Squared magnetization per site for $\alpha =2.5,2.0$, and 1.5. The error bars are smaller than the symbol size.

Figure 9

Structure factor for $R=8,N=241$ spins, and $\alpha =3.0$ for different values of the transverse field $\mathrm{\Gamma }$ below $(\mathrm{\Gamma }=0.8J)$ and above $(\mathrm{\Gamma }=1.2J,1.4J)$ the phase transition, i.e., in the clock ordered and the fully $x\text{-polarized}$ phase, respectively.

Figure 10

Structure factor $S\left(\mathbf{Q}\right)$ at ${\mathbf{Q}}_{+}=(4\pi /3,0)$ for $\alpha =3$.

Figure 11

Squared sublattice magnetizations for decay exponent $\alpha =3.0$ for $R=3, N=37$ spins (upper panel); $R=4, N=61$ spins (middle panel); and $R=7, N=183$ spins (lower panel).

Figure 12

Rescaled structure factor $S\left(\mathbf{Q}\right)/N$ at ${\mathbf{Q}}_{+}=(4\pi /3,0)$ around the critical field ${\mathrm{\Gamma }}_c=1.05$ for $\alpha =3$.

Figure 13

Bootstrap analysis for decay exponent $\alpha =3$. The main panel shows the structure factor $S\left(\mathbf{Q}\right)/N$ at ${\mathbf{Q}}_{+}=(4\pi /3,0)$, extrapolated to the thermodynamic limit. The extrapolation vs $1/N$ with a third-order polynomial is shown in the inset for different transverse fields $\mathrm{\Gamma }$.

Figure 14

Binder cumulants $U_{N_R}$ for different system sizes; $\alpha =3.0$. (Inset) Extrapolation of their crossing points $C_{N_R}=C(U_{N_R},U_{N_{R-1}})$, which are indicated with horizontal error bars in the main graph, vs inverse system size.

Figure 15

Semiquantitative phase diagram for the long-range transverse-field Ising AFM on the triangular lattice.
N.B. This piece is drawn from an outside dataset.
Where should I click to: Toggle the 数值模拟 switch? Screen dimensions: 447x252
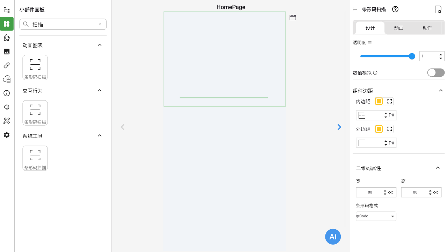click(x=436, y=72)
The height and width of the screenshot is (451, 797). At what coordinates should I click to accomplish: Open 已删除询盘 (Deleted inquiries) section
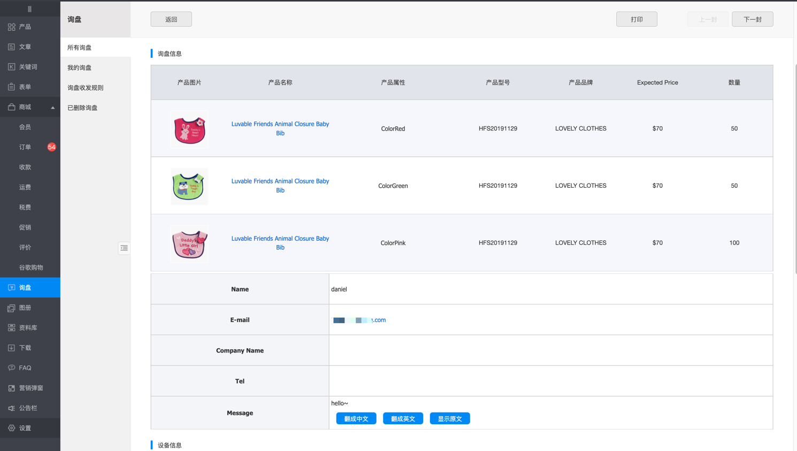click(82, 108)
FP: fully $x\text{-polarized}$ phase, CO: clock-ordered phase, and class: region dominated by classical ground states.

Figure 16

Modulus $m$ of the complex $XY$ order parameter $m{e}^{i\theta }\equiv (m_A+m_B{e}^{i4\pi /3}+m_C{e}^{-i4\pi /3})/\mathcal{C}$ with $\mathcal{C}=3/2$ computed with Lanczos exact diagonalization for a hexagon of 19 spins.

Figure 17

Simulation cell with open boundary conditions with radius $R=8$.

Figure 18

Histograms for the average energy per spin and the modulus squared ${\left|m\right|}^2$ of the complex XY order parameter for $(\alpha =3,\mathrm{\Gamma }=0.7)$ and different radii $R$ of the simulation cell. (a) $\mathrm{R}={3,\left|m\right|}^2$, (b) $\mathrm{R}=3$, energy, (c) $\mathrm{R}={4,\left|m\right|}^2$, (d) $\mathrm{R}=4$, energy, (e) $\mathrm{R}={5,\left|m\right|}^2$, (f) $\mathrm{R}=5$, energy, (g) $\mathrm{R}={6,\left|m\right|}^2$, (h) $\mathrm{R}=6$, energy, (i) $\mathrm{R}={7,\left|m\right|}^2$, and (j) $\mathrm{R}=7$, energy.

Figure 19

Data collapse for $\alpha =3$ with mean-field exponents and ${\mathrm{\Gamma }}_c=1.15$ (upper panel) and data collapse with 3D XY exponents and ${\mathrm{\Gamma }}_c=1.05$ (lower panel). ${\mathrm{\Gamma }}_r\equiv (\mathrm{\Gamma }-{\mathrm{\Gamma }}_c)/{\mathrm{\Gamma }}_c$ is the reduced field.